__WORK ITEM__
Find the line containing "Instruction: View the Terms of Use" in the listing below. Repeat it exactly, along with each following line up to and including the one containing "The width and height of the screenshot is (2576, 1105).".

__THE DATA__
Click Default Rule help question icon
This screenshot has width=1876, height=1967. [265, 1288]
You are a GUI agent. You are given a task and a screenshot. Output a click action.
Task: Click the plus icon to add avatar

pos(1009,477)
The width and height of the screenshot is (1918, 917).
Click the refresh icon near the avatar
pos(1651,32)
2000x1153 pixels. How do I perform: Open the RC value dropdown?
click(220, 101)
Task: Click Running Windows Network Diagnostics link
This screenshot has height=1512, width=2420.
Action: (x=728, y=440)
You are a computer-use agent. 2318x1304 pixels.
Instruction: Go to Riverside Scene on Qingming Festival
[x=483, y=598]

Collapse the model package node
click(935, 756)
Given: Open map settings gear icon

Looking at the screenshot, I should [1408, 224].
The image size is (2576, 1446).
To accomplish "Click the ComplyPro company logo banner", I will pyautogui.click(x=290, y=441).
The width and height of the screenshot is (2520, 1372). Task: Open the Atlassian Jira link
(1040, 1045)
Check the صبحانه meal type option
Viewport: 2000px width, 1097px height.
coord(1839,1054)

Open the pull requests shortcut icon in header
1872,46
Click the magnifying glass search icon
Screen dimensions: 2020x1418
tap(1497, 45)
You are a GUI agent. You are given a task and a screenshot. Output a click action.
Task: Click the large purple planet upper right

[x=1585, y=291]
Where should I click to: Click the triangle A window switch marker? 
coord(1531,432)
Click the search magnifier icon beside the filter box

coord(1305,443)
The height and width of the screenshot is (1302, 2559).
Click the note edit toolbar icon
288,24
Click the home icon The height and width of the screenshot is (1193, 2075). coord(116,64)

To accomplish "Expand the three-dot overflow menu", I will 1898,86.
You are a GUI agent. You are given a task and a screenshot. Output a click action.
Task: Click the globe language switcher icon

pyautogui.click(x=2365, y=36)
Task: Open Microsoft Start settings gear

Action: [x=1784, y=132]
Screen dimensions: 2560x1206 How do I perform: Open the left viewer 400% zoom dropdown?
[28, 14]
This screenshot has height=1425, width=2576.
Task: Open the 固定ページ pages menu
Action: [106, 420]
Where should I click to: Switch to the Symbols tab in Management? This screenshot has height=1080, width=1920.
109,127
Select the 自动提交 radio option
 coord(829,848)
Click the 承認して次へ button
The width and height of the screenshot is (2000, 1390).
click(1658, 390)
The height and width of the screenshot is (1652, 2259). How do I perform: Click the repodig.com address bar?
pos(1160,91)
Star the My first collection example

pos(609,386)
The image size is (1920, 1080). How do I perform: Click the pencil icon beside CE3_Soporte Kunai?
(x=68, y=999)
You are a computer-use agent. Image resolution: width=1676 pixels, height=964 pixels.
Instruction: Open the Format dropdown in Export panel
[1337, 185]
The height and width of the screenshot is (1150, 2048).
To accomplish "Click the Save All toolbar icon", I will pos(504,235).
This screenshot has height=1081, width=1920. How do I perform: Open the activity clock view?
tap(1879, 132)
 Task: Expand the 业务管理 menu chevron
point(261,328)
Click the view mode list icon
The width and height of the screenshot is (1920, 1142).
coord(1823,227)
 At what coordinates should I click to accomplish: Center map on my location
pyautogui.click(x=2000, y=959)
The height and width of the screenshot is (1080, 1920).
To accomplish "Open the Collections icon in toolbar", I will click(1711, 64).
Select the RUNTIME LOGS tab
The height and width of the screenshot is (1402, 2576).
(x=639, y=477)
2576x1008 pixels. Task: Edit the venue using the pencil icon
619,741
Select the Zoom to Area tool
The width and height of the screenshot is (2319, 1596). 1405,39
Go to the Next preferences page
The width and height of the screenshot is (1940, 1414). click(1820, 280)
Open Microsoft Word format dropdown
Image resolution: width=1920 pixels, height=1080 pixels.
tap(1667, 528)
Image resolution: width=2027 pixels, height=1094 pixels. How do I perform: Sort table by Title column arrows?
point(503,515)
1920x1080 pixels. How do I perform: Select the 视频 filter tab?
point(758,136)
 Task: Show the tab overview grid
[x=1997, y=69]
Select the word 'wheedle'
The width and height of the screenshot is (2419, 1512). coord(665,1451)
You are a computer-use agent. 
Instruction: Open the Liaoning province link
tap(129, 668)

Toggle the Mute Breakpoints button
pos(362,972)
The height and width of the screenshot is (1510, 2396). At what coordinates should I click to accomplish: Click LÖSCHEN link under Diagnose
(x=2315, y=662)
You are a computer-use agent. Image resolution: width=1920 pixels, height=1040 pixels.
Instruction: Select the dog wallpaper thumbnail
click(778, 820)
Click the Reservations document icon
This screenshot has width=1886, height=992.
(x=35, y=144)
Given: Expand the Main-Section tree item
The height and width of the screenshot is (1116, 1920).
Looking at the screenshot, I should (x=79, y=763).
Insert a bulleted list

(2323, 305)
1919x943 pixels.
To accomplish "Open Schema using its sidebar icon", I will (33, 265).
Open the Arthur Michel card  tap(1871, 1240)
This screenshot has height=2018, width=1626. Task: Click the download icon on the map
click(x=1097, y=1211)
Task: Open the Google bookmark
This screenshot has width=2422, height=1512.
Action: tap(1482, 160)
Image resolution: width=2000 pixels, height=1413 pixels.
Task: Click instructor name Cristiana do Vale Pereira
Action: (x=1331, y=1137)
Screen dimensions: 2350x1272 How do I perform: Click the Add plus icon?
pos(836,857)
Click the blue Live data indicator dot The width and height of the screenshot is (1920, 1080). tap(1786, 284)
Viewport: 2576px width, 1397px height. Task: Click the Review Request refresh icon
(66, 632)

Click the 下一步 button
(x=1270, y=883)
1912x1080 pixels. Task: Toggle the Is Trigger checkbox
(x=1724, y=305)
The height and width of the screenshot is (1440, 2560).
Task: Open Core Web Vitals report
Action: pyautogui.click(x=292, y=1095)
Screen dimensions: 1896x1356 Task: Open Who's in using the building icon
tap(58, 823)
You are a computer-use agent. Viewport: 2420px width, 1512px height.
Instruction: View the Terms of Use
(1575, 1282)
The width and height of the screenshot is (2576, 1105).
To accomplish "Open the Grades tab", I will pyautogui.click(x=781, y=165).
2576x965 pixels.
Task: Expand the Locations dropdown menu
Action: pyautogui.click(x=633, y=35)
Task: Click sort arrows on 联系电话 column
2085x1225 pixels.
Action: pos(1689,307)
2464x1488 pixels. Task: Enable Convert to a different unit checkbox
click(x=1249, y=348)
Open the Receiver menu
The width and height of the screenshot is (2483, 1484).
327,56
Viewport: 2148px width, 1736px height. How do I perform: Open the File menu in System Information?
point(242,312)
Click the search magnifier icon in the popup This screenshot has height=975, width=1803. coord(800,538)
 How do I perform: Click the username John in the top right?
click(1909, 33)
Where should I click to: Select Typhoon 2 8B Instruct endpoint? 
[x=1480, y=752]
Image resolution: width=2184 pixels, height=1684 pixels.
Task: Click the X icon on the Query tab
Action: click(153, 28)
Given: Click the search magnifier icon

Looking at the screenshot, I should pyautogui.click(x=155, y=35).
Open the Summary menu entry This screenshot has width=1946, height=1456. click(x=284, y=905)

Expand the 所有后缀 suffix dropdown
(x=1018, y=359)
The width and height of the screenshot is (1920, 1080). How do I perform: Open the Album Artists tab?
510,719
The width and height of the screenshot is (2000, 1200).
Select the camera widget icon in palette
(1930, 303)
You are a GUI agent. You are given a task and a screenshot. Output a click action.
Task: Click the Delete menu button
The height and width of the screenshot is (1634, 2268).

__ANSWER SECTION__
Instruction: View the Terms of Use
(1575, 1282)
The width and height of the screenshot is (2576, 1105).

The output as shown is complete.